生きているといろんな人と仕事することになります。

そんな中、おたがいが理解しあう努力のために使われるのが「ことば」や「デザイン」、表現です。理解しあい、伝え合うために必死にみんな努力する。

で、それでおたがいが確実に理解しあえるかといったら、断じてそうではない!

原則。自分の中にないことばやデザインには、人間は反応しない。

だからマーケティングでは、まったく関係ない赤の他人であるお客様の心や事情を想像したり、リサーチインタビューをして
「このキーワード検索してきた人は、こういう文章が必要だ」
「このUXの方がお客様が使いやすい」
といった、相手の内面を思いやる試行錯誤をするのです。

だって、自分の「ふつう」は、
相手の「普通」じゃない。

生育環境、トラウマ、経験、成功体験。
人生における情報の積み重ねは細かく私たちの中に蓄えられていき、
認知の歪みやスキーマ(考え方の枠組み)として、意思決定に重大に関与します。

その影響は大きく、購買意思決定にももちろん関与してくる。
そのことを一流のWebマーケターは知悉して、プロモーションをかけてきます。

「みんなと同じじゃないといじめられる」という環境にいた人は、「みんな使ってるよ!」というインフルエンサーマーケティングで衝動買いしがちだし、
「不安なときに高額な買い物すると、安心する」という成功体験がある人はブランドものや高額商材購入に躊躇しない。

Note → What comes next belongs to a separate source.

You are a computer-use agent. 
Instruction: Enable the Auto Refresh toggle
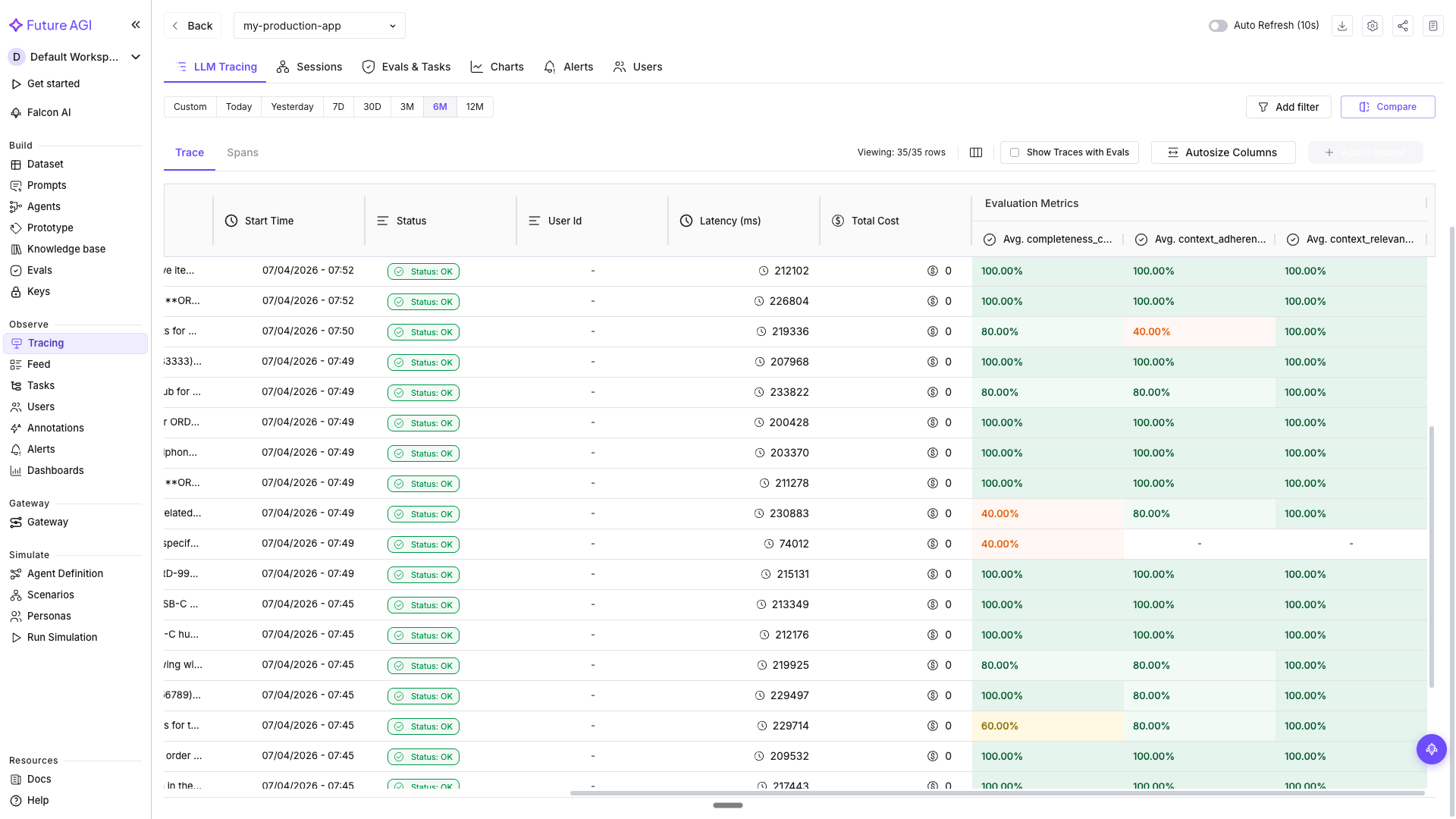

お金に苦労した人や金融リテラシーを身につけた人は「買うものを厳選しなければ、いつ貧乏に落ちるかわからない」と、広告ガン無視で自分に必要なものかどうかだけを吟味したりします。

自分とはまったく違う境遇の人を思いやれる能力。

多様性の時代のマーケティングでマーケ人材に求められるのは
「自分と他人をいかに切り離せるか」
「他人になりきれるか」。

この高度なメタ認知が、マーケティングで成果を最大化するのに大切になってくる、と最近つくづく思うんです。

「優秀な社長」の会社が大きくならない理由

さて、なぜ「もし自分ならこうする」だと成果を出せないのか?
ちょっと脇道に逸れますが、わかりやすい例を出したいと思います。

私はいろんな企業様にジョインして仕事してきて、
「優秀な社長の会社は大きくならない」という俗説は事実であるという現実に直面してきました。

理由は
無意識に「もし自分だったらこうするのに」と社長が考えてしまい、自己経験の範疇を超えたアイデアや行動を批判してしまうから。

お客様が過去の社長に似た人だったりすると、すごく親和性あるから社長の言う通りにしても成果出るけど、
キャズム理論でいう「アーリーアダプターからレイトアダプターへの市場移行」とかがあり、これまでとはまったく違うターゲットへのアプローチを余儀なくされた場合、まぁまぁの確率でマーケティングが地に足つかない!成果が出ない!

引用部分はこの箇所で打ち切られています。